EXERCISE BRIEF: What follows is a listing; give it again exactly, in its entirety.

WORKING DATA:
* * * * * * * * *
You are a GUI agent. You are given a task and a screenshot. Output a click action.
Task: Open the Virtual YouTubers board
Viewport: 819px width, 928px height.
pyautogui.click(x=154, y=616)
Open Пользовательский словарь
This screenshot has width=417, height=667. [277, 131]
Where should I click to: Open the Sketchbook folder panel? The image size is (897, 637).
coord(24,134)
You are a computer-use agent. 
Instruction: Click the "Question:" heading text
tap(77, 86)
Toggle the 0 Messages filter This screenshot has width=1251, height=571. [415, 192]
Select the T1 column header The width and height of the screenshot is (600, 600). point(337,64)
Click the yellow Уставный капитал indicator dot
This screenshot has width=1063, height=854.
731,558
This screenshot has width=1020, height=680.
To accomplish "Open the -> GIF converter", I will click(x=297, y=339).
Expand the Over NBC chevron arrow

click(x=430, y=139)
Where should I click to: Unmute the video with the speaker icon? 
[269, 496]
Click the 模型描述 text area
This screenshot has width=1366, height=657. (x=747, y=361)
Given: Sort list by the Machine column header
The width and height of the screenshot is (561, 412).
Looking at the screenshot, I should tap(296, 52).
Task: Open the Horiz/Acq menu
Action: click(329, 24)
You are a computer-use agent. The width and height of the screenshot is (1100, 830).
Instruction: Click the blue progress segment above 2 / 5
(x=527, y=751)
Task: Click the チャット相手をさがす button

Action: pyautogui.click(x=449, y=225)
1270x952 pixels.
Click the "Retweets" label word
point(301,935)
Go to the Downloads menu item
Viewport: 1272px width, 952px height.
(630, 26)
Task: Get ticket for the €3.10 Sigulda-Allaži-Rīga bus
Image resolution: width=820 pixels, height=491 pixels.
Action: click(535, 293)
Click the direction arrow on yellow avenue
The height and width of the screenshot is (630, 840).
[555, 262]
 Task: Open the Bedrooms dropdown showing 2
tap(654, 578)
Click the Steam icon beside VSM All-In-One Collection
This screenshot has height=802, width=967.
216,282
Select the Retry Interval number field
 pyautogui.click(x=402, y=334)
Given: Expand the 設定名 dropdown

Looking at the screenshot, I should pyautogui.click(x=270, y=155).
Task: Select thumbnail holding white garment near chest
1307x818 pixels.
* * * * * * * * *
YOUR RESPONSE:
You are a GUI agent. You are given a task and a screenshot. Output a click action.
Task: Open the Virtual YouTubers board
Viewport: 819px width, 928px height.
pyautogui.click(x=154, y=616)
Open Пользовательский словарь
This screenshot has width=417, height=667. [277, 131]
Where should I click to: Open the Sketchbook folder panel? The image size is (897, 637).
coord(24,134)
You are a computer-use agent. 
Instruction: Click the "Question:" heading text
tap(77, 86)
Toggle the 0 Messages filter This screenshot has width=1251, height=571. [415, 192]
Select the T1 column header The width and height of the screenshot is (600, 600). point(337,64)
Click the yellow Уставный капитал indicator dot
This screenshot has width=1063, height=854.
731,558
This screenshot has width=1020, height=680.
To accomplish "Open the -> GIF converter", I will click(x=297, y=339).
Expand the Over NBC chevron arrow

click(x=430, y=139)
Where should I click to: Unmute the video with the speaker icon? 
[269, 496]
Click the 模型描述 text area
This screenshot has width=1366, height=657. (x=747, y=361)
Given: Sort list by the Machine column header
The width and height of the screenshot is (561, 412).
Looking at the screenshot, I should tap(296, 52).
Task: Open the Horiz/Acq menu
Action: click(329, 24)
You are a computer-use agent. The width and height of the screenshot is (1100, 830).
Instruction: Click the blue progress segment above 2 / 5
(x=527, y=751)
Task: Click the チャット相手をさがす button

Action: pyautogui.click(x=449, y=225)
1270x952 pixels.
Click the "Retweets" label word
point(301,935)
Go to the Downloads menu item
Viewport: 1272px width, 952px height.
(630, 26)
Task: Get ticket for the €3.10 Sigulda-Allaži-Rīga bus
Image resolution: width=820 pixels, height=491 pixels.
Action: click(535, 293)
Click the direction arrow on yellow avenue
The height and width of the screenshot is (630, 840).
[555, 262]
 Task: Open the Bedrooms dropdown showing 2
tap(654, 578)
Click the Steam icon beside VSM All-In-One Collection
This screenshot has height=802, width=967.
216,282
Select the Retry Interval number field
 pyautogui.click(x=402, y=334)
Given: Expand the 設定名 dropdown

Looking at the screenshot, I should pyautogui.click(x=270, y=155).
Task: Select thumbnail holding white garment near chest
1307x818 pixels.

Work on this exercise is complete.